This repository contains the Pulseq .seq files associated with the publication:
Peter Dawood et al., “Controlling sharpness, SNR, and specific absorption rate for 3D fast-spin echo at 7T by end-to-end learning,” Magnetic Resonance in Medicine, 2025.
DOI: 10.1002/mrm.30533
The provided sequences were developed within the PyPulseq framework (version 1.3.1post1). They implement a linear reordered T2-weighted 3D Fast Spin Echo sequence with variable flip angle (VFA) trains. The VFAs were optimized using an end-to-end learning framework to balance image sharpness (PSF), signal-to-noise ratio (SNR), and SAR constraints.
The repository contains both imaging .seq files and .seq files for unencoded signal acquisition (i.e., echo train signal responses without phase/partition encoding), which were used for PSF quantification.

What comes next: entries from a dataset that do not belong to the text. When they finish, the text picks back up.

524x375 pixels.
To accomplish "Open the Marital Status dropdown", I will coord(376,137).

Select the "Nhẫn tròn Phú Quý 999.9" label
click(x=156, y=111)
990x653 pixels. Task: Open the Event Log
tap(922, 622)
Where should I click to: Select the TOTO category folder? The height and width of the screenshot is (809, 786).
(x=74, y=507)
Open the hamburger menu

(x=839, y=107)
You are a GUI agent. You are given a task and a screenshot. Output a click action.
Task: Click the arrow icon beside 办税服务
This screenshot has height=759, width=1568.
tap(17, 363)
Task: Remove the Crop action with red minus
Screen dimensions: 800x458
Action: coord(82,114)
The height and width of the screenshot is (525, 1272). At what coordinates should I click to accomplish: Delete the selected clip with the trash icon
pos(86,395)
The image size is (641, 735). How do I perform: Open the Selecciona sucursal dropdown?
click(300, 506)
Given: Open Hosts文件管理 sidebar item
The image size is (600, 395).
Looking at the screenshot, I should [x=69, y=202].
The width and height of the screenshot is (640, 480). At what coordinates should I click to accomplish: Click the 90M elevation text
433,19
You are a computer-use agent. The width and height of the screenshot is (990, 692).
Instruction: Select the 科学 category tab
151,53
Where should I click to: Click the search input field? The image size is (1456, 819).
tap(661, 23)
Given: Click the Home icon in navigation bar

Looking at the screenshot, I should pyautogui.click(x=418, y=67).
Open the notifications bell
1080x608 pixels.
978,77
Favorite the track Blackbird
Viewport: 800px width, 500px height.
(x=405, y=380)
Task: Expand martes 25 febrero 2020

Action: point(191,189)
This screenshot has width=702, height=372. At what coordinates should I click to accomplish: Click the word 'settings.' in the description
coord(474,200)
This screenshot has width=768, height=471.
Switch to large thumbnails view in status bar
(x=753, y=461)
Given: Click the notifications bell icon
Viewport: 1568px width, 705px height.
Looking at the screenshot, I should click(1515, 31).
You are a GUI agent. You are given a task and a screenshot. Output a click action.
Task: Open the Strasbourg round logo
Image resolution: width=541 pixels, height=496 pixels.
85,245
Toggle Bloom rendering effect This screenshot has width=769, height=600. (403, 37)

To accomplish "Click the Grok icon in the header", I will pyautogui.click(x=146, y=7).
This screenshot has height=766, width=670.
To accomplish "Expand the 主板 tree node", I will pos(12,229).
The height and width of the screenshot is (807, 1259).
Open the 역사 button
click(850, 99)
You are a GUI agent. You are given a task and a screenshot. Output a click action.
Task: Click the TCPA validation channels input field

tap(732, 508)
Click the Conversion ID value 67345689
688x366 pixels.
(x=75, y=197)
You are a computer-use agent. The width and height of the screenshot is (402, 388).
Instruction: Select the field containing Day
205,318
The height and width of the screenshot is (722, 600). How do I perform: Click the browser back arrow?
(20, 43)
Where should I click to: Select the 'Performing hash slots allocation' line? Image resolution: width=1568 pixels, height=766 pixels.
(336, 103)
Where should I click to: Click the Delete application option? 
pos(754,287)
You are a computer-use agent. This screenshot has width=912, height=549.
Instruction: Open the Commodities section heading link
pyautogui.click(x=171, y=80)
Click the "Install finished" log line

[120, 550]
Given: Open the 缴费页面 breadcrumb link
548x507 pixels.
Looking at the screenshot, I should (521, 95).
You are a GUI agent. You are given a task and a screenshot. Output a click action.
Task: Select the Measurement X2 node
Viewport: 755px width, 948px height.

Imaging parameters and experimental details are given in the publication.
/seq_files
psf_optimized.seq # VFA scheme optimized for point-spread function
snr_optimized.seq # VFA scheme optimized for SNR
standard.seq # Standard VFA scheme
trade_off_optimized.seq # VFA scheme for trade-off between PSF and SNR
*_unencoded.seq # For acquisition of corresponding unencoded signals
The following system limitations were used when generating the sequences:
from pypulseq.opts import Opts
# set system limitations
sys = Opts(max_grad=65, grad_unit='mT/m',
max_slew=150, slew_unit='T/m/s',
rf_ringdown_time=20e-6, rf_dead_time=100e-6,
adc_dead_time=10e-6)